■ Questions:
1 – Using the passage on Mr. Tabb's claims against Pierce County, answer each question below.
(a) Which case is cited for the rule that a plaintiff must allege each defendant personally participated in the conduct?
(b) According to Judge Fricke, what is the proper government defendant in place of the Pierce County Jail?
(c) How many elements must a plaintiff allege to state a disability discrimination claim under Title II of the ADA?
2 – Continue the passage on Mr. Tabb's claims against Pierce County from the point where it stops.

■ Text block:
In addition, a plaintiff must allege that each defendant personally participated in the conduct alleged to have violated due process. Jones v. Williams, 297 F.3d 930, 934 (9th Cir. 2002). And where, as here, a plaintiff seeks to impose liability on a municipality such as a county, the plaintiff must allege that (1) the plaintiff possessed a constitutional right of which he was deprived; (2) that the municipality had a policy; (3) that this policy amounts to deliberate indifference to the plaintiff's constitutional right; and (4) that the policy is the moving force behind the constitutional violation. Dougherty v. City of Covina, 654 F.3d 892, 900 (9th Cir. 2011); Dkt. No. 85 at 11. Municipal liability may be shown when an employee who committed the constitutional violation was “acting pursuant to an expressly adopted official policy, longstanding practice or custom, or as a final policymaker.” Thomas v. Cnty. of Riverside, 763 F.3d 1167, 1170 (9th Cir. 2014). Municipal liability arising from an alleged failure to train jail staff requires allegations “that ‘the need for more or different training is so obvious, and the inadequacy so likely to result in the violation of constitutional rights, that the policymakers of the city can reasonably be said to have been deliberately indifferent to the need.'” Rodriguez v. City of Los Angeles, 891 F.3d 776, 802 (9th Cir. 2018) (quoting City of Canton v. Harris, 489 U.S. 378, 390 (1989)).

As Judge Fricke observed, the Pierce County Jail is not a legal entity capable of being sued under Section 1983, and the proper government defendant would be Pierce County. Dkt. No. 85 at 9. Furthermore, Mr. Tabb has not adequately alleged that each individual defendant's conduct meets the four factors required to establish deliberate indifference. Id. at 13; see also Dkt. No. 15 at 7 (vaguely alleging medical negligence by “staff at Pierce County jail”); Burghart v. S. Corr. Entity, C22-1248-TSZ, 2023 WL 1766258, at *3-4 (W.D. Wash. Feb. 3, 2023) (explaining the elements of a Section 1983 claim against individuals and against an entity).

2. Count II: Violation of the ADA

The hearing aid-related allegations in Mr. Tabb's amended complaint do not state a claim under the ADA or Section 1983 against the County Defendants. To state a claim of disability discrimination under Title II of the ADA, the plaintiff must allege four elements:

(1) [T]he plaintiff is an individual with a disability; (2) the plaintiff is otherwise qualified to participate in or receive the benefit of some public entity's services, programs, or activities; (3) the plaintiff was either excluded from participation in or denied the benefits of the public entity's services, programs, or activities, or was otherwise discriminated against by the public entity; and (4) such exclusion, denial of benefits, or discrimination was by reason of the plaintiff's disability.

■ The data:
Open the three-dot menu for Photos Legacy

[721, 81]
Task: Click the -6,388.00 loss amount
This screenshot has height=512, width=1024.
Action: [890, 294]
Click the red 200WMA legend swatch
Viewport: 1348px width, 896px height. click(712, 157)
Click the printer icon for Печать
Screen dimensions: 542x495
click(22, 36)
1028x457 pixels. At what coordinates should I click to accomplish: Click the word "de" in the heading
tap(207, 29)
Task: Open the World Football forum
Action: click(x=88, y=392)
* * *
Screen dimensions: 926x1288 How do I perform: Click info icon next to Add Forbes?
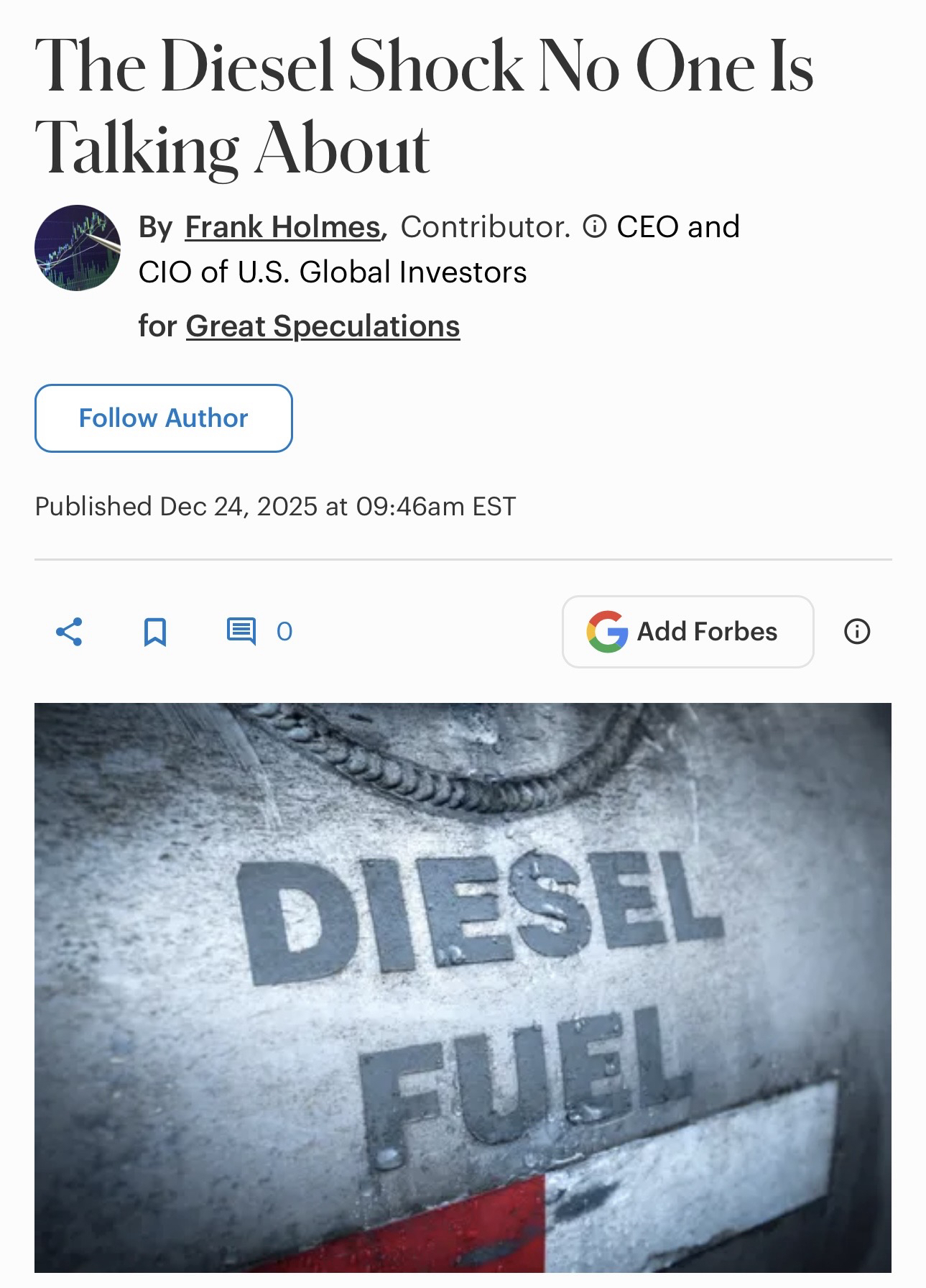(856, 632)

■ Task answers:
1 –
(a) Jones v. Williams, 297 F.3d 930, 934 (9th Cir. 2002).
(b) Pierce County.
(c) Four.

2 –
Dkt. No. 85 at 6-7 (quoting Thompson v. Davis, 295 F.3d 890, 895 (9th Cir. 2002), superseded by statute on other grounds, ADA Amendments Act of 2008, Pub. L. No. 110-325, §§ 4(a), 8, 122 Stat. 3555); see also Hacker v. Dart, 62 F.4th 1073, 1085 (7th Cir. 2023). As Judge Fricke observed, Mr. Tabb has not alleged facts “showing that the Pierce County Jail discriminated against him on the basis of his alleged disability[.]” Dkt. No. 85 at 7.

Furthermore, although the Pierce County Jail is an appropriate defendant under Title II of the ADA, jail employees sued in their individual capacities are not: Title II does not create or allow a cause of action against individual government officials. Dkt. No. 85 at 8; Vinson v. Thomas, 288 F.3d 1145, 1156 (9th Cir. 2002); Gable v. Washington Corr. Ctr. for Women, 857 Fed.Appx. 918, 919 (9th Cir. 2021). Finally, as stated in the R&R, in order to recover money damages under Title II, a plaintiff must prove that he was intentionally discriminated against. Dkt. No. 85 at 7; Duvall v. Cnty. of Kitsap, 260 F.3d 1124, 1138-39 (9th Cir. 2001), as amended on denial of reh'g (Oct. 11, 2001)); see also Watson v. Witty, No. 2:16CV71 PLC, 2017 WL 930073, at *6 (E.D. Mo. Mar. 9, 2017). “The plaintiff must prove that the defendant public entity acted with ‘deliberate indifference,'” meaning that 1) the public entity had knowledge that a violation of his rights under the ADA was substantially likely to occur; and 2) the public entity failed to act on that knowledge. Cohen v. City of Culver City, 754 F.3d 690, 695 n.6 (9th Cir. 2014); Dkt. No. 85 at 7.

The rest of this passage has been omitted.